=== Supplied records ===
★ ★ ★ ★ ★
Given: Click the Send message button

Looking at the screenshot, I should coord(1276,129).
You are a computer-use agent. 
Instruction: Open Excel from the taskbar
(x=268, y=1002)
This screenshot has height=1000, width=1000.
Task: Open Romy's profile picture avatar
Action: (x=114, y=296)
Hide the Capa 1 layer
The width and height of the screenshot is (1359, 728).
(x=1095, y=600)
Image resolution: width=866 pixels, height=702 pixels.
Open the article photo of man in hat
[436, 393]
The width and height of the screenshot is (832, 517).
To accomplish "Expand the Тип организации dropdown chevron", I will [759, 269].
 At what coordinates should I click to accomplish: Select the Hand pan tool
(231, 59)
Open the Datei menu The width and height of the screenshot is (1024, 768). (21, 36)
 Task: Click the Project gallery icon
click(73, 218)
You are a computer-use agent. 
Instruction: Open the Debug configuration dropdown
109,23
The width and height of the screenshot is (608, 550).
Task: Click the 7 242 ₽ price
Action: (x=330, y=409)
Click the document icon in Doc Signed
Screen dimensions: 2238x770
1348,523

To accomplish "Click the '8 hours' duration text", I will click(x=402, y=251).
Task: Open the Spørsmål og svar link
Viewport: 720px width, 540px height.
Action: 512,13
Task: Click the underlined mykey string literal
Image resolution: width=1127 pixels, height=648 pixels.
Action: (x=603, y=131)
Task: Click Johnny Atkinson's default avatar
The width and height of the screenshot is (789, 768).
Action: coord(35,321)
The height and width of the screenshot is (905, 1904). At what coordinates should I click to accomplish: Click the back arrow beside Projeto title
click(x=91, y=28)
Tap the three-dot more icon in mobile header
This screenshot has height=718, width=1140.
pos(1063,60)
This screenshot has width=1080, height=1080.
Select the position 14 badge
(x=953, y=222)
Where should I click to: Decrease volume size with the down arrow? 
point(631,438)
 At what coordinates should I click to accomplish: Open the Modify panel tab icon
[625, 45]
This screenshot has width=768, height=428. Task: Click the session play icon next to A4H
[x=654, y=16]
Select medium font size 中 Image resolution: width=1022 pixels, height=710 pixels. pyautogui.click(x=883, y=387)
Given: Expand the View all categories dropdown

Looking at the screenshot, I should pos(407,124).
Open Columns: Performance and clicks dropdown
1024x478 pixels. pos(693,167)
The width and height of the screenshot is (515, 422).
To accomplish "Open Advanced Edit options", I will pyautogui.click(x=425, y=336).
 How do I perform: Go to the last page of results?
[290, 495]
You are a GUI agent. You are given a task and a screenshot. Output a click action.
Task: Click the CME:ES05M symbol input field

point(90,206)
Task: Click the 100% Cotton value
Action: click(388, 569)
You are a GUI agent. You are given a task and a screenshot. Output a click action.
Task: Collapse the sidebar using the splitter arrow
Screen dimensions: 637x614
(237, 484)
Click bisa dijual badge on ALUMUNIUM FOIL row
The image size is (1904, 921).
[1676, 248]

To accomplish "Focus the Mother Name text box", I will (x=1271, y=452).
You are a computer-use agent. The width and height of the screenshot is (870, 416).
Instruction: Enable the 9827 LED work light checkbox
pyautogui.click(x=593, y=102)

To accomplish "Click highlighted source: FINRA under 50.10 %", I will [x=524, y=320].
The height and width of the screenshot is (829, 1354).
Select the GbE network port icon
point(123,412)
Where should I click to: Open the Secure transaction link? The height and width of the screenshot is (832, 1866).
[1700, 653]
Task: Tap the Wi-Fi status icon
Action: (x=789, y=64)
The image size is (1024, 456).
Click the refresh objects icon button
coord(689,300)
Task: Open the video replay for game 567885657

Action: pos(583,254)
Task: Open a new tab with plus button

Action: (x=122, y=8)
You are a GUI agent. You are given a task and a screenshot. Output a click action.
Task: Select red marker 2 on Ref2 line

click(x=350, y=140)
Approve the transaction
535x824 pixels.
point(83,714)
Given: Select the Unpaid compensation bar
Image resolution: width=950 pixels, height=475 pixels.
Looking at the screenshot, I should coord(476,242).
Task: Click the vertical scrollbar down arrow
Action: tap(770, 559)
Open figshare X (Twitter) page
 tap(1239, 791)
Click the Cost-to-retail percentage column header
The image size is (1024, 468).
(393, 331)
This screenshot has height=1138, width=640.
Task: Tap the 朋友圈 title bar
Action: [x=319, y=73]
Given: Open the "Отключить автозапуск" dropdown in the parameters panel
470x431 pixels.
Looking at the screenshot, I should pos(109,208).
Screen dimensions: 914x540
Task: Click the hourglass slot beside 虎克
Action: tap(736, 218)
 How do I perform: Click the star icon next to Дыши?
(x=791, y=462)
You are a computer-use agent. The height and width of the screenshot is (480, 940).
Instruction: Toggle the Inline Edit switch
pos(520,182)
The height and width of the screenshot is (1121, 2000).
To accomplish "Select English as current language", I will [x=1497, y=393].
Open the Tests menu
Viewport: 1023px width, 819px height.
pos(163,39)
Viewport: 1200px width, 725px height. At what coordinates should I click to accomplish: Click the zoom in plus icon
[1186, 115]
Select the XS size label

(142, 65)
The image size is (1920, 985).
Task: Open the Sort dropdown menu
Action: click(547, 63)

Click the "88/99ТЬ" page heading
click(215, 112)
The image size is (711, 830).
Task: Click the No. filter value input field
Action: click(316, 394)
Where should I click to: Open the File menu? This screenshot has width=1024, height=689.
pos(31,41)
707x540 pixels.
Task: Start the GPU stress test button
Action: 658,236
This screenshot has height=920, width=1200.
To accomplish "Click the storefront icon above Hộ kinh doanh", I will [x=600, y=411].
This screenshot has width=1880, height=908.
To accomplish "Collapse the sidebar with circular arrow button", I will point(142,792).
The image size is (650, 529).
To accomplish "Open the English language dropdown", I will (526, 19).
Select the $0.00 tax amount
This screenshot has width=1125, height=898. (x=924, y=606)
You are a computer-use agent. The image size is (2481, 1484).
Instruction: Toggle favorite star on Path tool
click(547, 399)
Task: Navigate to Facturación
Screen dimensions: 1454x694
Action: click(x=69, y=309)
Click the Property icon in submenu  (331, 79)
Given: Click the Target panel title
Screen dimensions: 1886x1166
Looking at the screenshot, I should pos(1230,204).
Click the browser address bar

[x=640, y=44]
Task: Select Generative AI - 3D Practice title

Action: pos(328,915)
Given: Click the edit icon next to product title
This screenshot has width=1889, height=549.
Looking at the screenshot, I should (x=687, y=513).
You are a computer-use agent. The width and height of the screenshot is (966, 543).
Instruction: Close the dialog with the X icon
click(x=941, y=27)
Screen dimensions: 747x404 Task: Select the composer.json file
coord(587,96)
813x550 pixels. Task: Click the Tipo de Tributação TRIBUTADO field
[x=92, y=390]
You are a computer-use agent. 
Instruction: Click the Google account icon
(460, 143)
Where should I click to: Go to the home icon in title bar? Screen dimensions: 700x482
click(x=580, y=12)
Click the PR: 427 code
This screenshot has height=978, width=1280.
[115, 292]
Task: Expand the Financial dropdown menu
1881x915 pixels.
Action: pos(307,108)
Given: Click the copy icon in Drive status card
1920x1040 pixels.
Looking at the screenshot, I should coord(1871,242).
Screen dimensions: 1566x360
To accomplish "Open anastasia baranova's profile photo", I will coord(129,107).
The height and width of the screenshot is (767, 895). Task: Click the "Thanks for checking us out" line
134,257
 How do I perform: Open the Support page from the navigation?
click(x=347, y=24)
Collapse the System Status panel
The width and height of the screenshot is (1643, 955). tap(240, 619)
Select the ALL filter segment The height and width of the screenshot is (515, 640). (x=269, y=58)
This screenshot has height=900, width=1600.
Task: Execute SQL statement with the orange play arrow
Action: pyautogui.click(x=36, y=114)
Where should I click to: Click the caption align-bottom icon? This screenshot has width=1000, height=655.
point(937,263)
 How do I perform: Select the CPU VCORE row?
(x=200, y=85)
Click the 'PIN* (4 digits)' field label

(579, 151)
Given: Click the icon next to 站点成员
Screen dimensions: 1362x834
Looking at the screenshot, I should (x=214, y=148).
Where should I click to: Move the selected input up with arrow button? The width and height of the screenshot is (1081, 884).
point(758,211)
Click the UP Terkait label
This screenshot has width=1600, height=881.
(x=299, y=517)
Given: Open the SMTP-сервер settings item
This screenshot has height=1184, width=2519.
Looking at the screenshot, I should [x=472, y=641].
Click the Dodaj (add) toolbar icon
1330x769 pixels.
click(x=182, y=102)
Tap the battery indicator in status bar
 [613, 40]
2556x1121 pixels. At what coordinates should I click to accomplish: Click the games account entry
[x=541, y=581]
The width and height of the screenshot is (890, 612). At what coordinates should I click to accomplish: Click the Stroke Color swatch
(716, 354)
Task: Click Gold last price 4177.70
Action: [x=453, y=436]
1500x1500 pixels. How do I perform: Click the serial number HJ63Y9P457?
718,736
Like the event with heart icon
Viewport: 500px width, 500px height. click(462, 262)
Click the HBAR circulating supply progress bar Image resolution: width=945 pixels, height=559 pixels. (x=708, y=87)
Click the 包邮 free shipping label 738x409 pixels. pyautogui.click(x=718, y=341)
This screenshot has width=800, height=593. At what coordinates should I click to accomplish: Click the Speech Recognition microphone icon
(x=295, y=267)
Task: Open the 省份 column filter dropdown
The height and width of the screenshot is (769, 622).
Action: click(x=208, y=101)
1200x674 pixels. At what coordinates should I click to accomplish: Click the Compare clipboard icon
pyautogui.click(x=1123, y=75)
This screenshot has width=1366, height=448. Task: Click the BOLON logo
★ ★ ★ ★ ★
=== Task details ===
Give the lines exactly as they stand, from the line with "Given: Open the SMTP-сервер settings item" through the end of the material.

=== Solution to the problem ===
Given: Open the SMTP-сервер settings item
This screenshot has height=1184, width=2519.
Looking at the screenshot, I should [x=472, y=641].
Click the Dodaj (add) toolbar icon
1330x769 pixels.
click(x=182, y=102)
Tap the battery indicator in status bar
 [613, 40]
2556x1121 pixels. At what coordinates should I click to accomplish: Click the games account entry
[x=541, y=581]
The width and height of the screenshot is (890, 612). At what coordinates should I click to accomplish: Click the Stroke Color swatch
(716, 354)
Task: Click Gold last price 4177.70
Action: [x=453, y=436]
1500x1500 pixels. How do I perform: Click the serial number HJ63Y9P457?
718,736
Like the event with heart icon
Viewport: 500px width, 500px height. click(462, 262)
Click the HBAR circulating supply progress bar Image resolution: width=945 pixels, height=559 pixels. (x=708, y=87)
Click the 包邮 free shipping label 738x409 pixels. pyautogui.click(x=718, y=341)
This screenshot has width=800, height=593. At what coordinates should I click to accomplish: Click the Speech Recognition microphone icon
(x=295, y=267)
Task: Open the 省份 column filter dropdown
The height and width of the screenshot is (769, 622).
Action: click(x=208, y=101)
1200x674 pixels. At what coordinates should I click to accomplish: Click the Compare clipboard icon
pyautogui.click(x=1123, y=75)
This screenshot has width=1366, height=448. Task: Click the BOLON logo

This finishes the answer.